Sadie the typist and Susie her computer: sophisticated but cheap. That’s how the duo are billed when they appear in 1960s adverts to promote a now defunct UK computer company. Using young, attractive women to advertise computers was a common ploy in Britain at the time, when male managers, uninitiated in the complexities of this new technology, viewed the machines as intimidating and opaque.
“Computers were expensive and using women to advertise them gave the appearance to managers that jobs involving computers are easy and can be done with a cheap labour force,” explains technology historian Marie Hicks. They might have been on a typist’s salary, but women like Sadie were not typists – they were skilled computer programmers, minus the prestige or pay the modern equivalent might command.
As Hicks’ book Programmed Inequality illustrates, women were the largest trained technical workforce of the computing industry during the second world war and through to the mid-sixties.
They operated the huge room-sized electromechanical computers that cracked codes, worked out military logistics and made ballistic calculations during the second world war. Later they went on to work for civil service departments – operating the computers needed for government to gather data and run properly. “It was viewed as unskilled, highly feminised work,” explains Hicks. “Women were seen as an easy, tractable labour force for jobs that were critical and yet simultaneously devalued.”
Managers perceived women to be ideal for the computing industry because they didn’t think they needed to be offered any sort of career ladder, explains Hicks. “Instead the expectation was that a woman’s career would be kept short because of marriage and children – which meant a workforce that didn’t get frustrated or demand promotions and higher wages.”
But by the 1970s, there was a change in mindset and women were no longer welcome in the workplace: the government and industry had grown wise to just how powerful computers were and wanted to integrate their use at a management level. “But they weren’t going to put women workers – seen as low level drones – in charge of computers,” explains Hicks. Women were systematically phased out and replaced by men who were paid more and had better job titles.
Discrimination still remains
“Today, companies still perceive it as lucrative to treat women differently than men, to pay them less,” says Hicks. Facebook chief operating officer Sheryl Sandberg recently spoke out against the gender pay gap, prevalent in the tech space where giants like Google have been accused of systematically underpaying women. In May the company argued that it would be too much of a financial hassle to compile and hand over the salary records requested by the US Department of Labor. In August the Silicon Valley company was left facing legal action over the leak of a male software engineer’s 10-page manifesto criticising diversity initiatives and arguing that men occupy more leadership roles than women in tech due to “biological differences”.

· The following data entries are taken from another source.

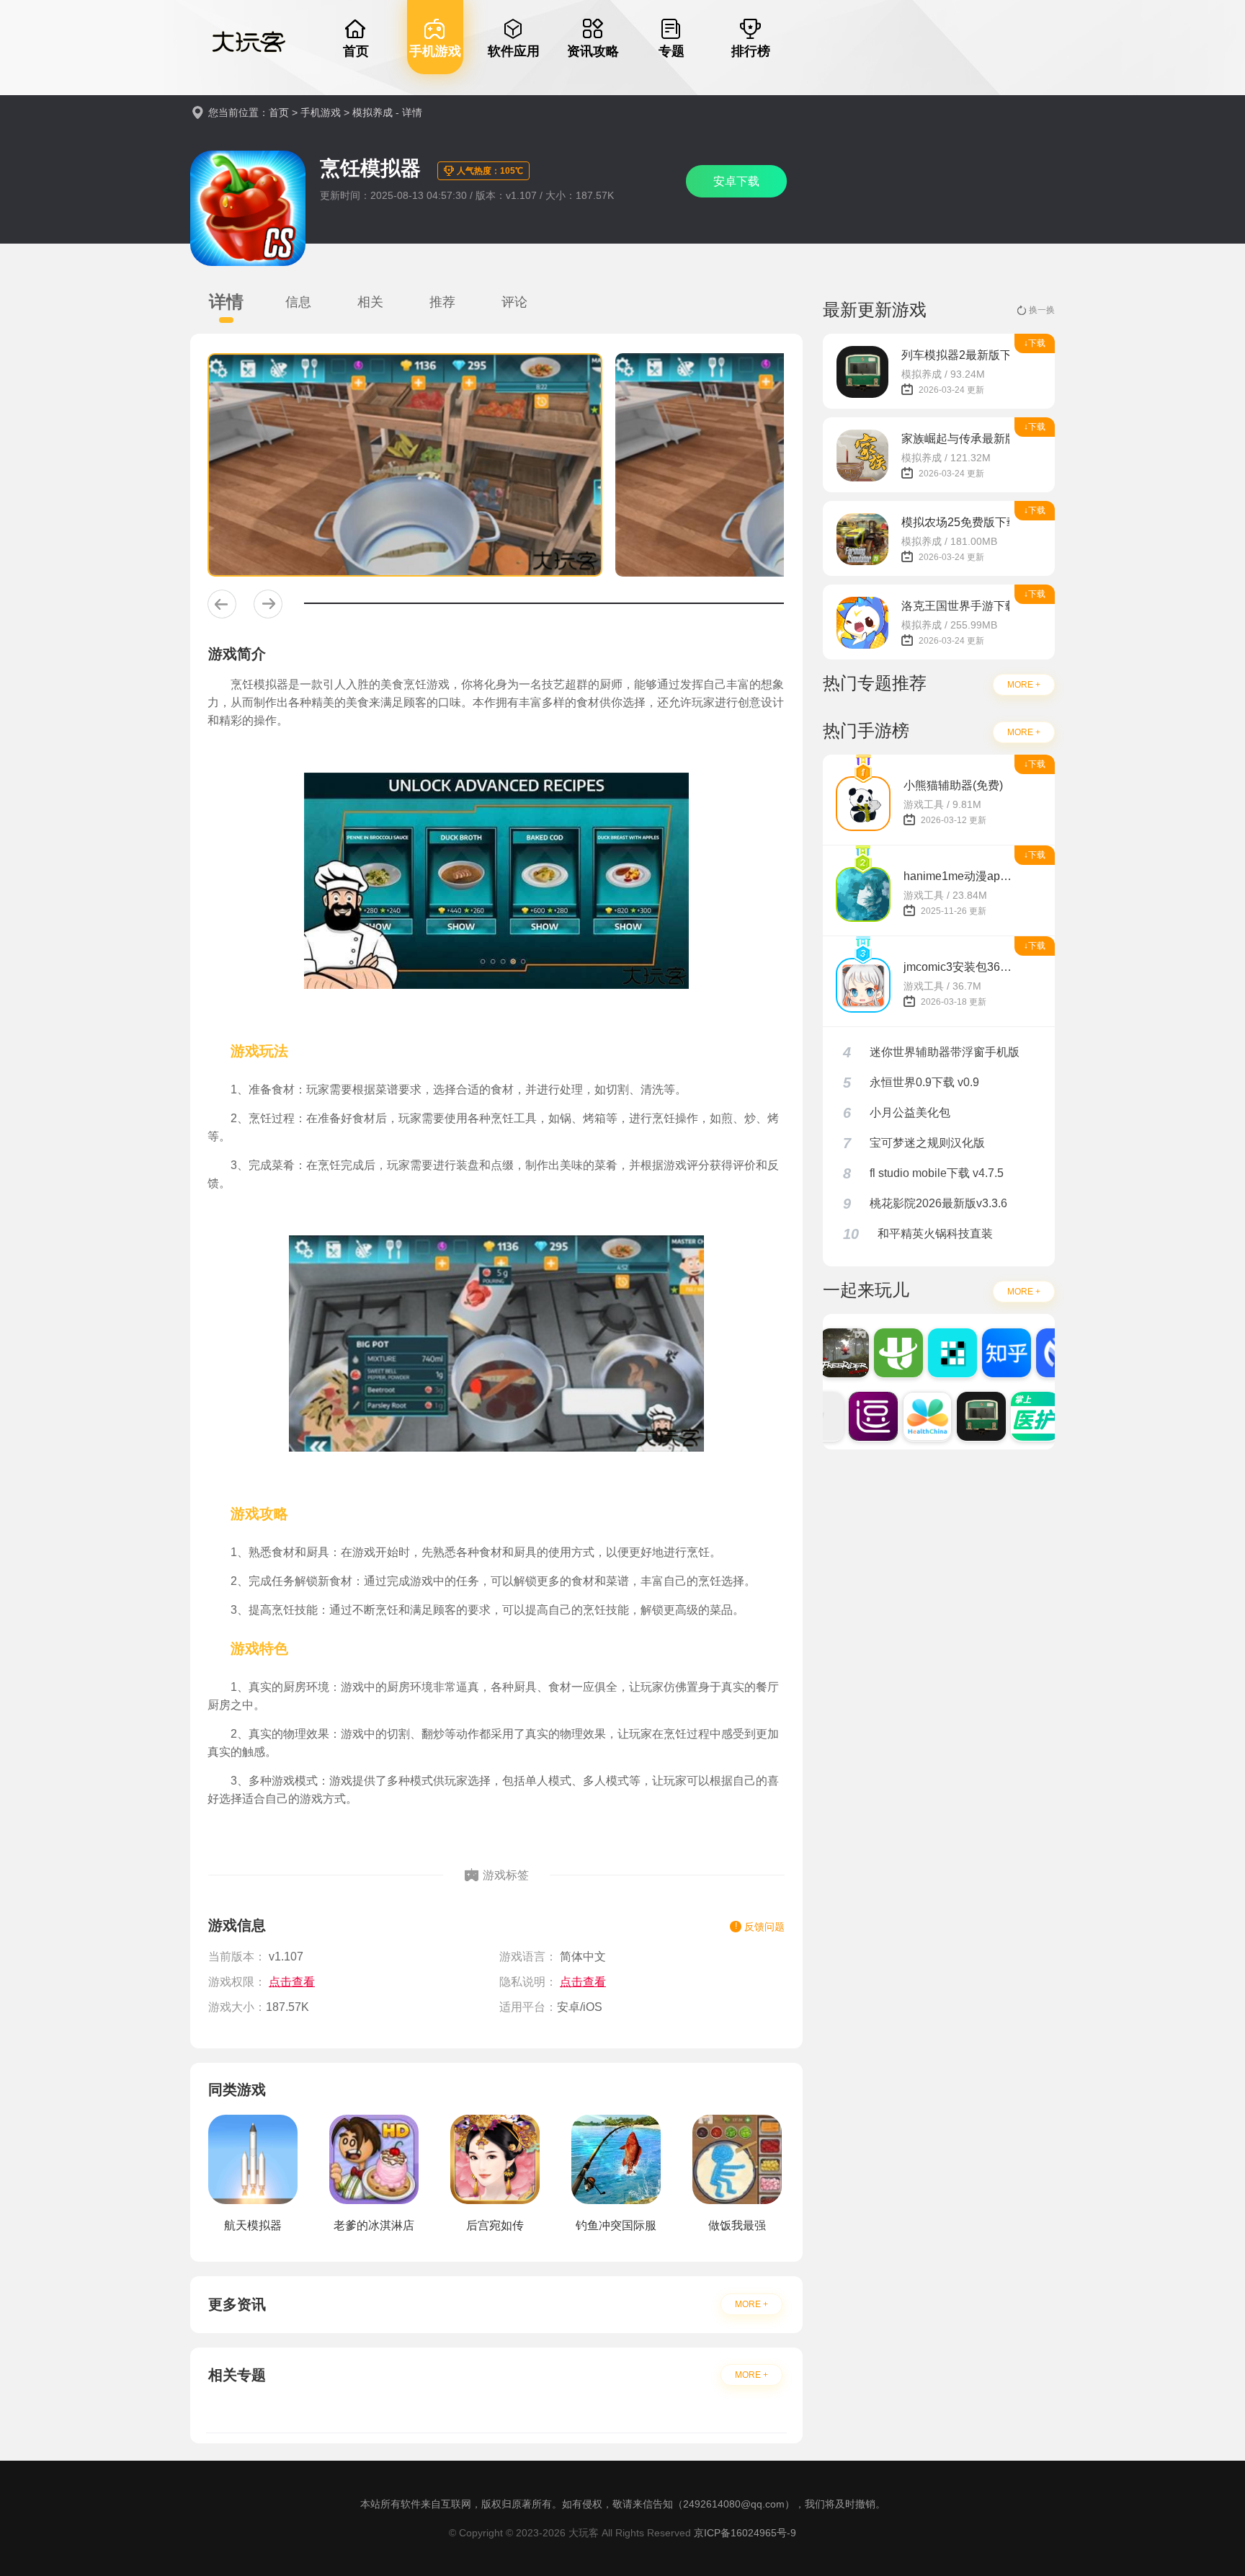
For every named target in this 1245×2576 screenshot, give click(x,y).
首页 (279, 112)
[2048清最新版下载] (935, 1352)
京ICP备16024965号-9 (745, 2533)
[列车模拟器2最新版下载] (964, 1416)
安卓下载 (736, 181)
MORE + (751, 2304)
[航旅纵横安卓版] (881, 1352)
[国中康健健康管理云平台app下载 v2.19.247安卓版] (910, 1416)
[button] (222, 604)
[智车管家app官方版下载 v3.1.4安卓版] (1043, 1352)
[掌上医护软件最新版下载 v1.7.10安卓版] (1018, 1416)
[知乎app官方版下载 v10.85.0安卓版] (989, 1352)
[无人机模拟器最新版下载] (827, 1352)
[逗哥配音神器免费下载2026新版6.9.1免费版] (856, 1416)
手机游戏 (320, 112)
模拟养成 (372, 112)
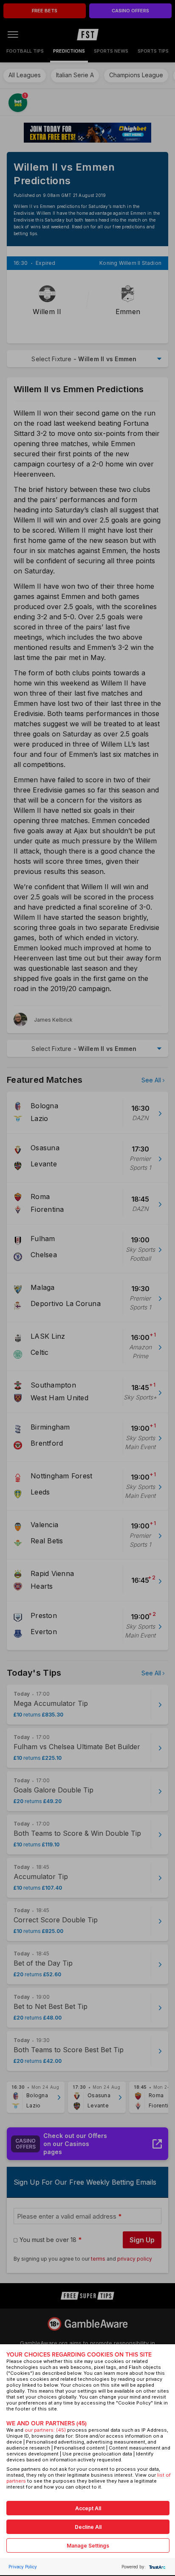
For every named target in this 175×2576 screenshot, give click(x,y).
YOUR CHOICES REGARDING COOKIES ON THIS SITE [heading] (79, 2354)
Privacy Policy (22, 2566)
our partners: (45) (45, 2430)
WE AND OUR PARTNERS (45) (46, 2423)
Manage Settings (88, 2545)
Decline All (88, 2527)
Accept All (88, 2508)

“Even though companies like Google obviously weren’t around in that earlier period, they’re still benefiting from the same cultures that sidelined women,” says the author.
If women had continued to be a major force in computing, instead of being sidelined, the way the tech industry looks today would have been very different, she argues. “If women had been a more important part of the high tech industry all along, would so many platforms and apps have the same problems with rampant sexism and misogyny both in their workplaces and their products? Most likely not.”
The British computing industry lost its edge when it removed women – and ultimately, the move destroyed it, believes Hicks. “There were persistent labour shortages once women were thrown away – a lot of the young men who got trained to do these jobs soon decided to go and do something else because it was still seen as feminised work and there really wasn’t a career ladder at that point.”
The effect of sidelining women
If women had remained a part of the workforce, the scope and quality of computing products we have today – particularly software – would undoubtedly be better, says Hicks. She uses Dame Stephanie Shirley as an example of the sort of talent effectively written off by the mainstream industry at the time. In the face of repeated workplace discrimination, the 29-year-old went it alone in the 1960s and built up a thriving software business for female computer programmers.
In an interview with the Guardian earlier this year, Shirley said she knew her work at the Post Office’s prestigious Dollis Hill research station was good enough to get her promoted, but the promised promotion never materialised. “When I began to make it clear that I was pursuing a vigorous professional career, then it became a more entrenched position to keep me out,” she recalls. When the young computer programmer got married, it was expected that she would stop work immediately.
“Women continue to be weighed down with this sort of heteronormativecultural baggage,” says Hicks. “I think it’s clear that just relying on companies to do the right thing is not going to work and I think unions are going to have to become a major force again.”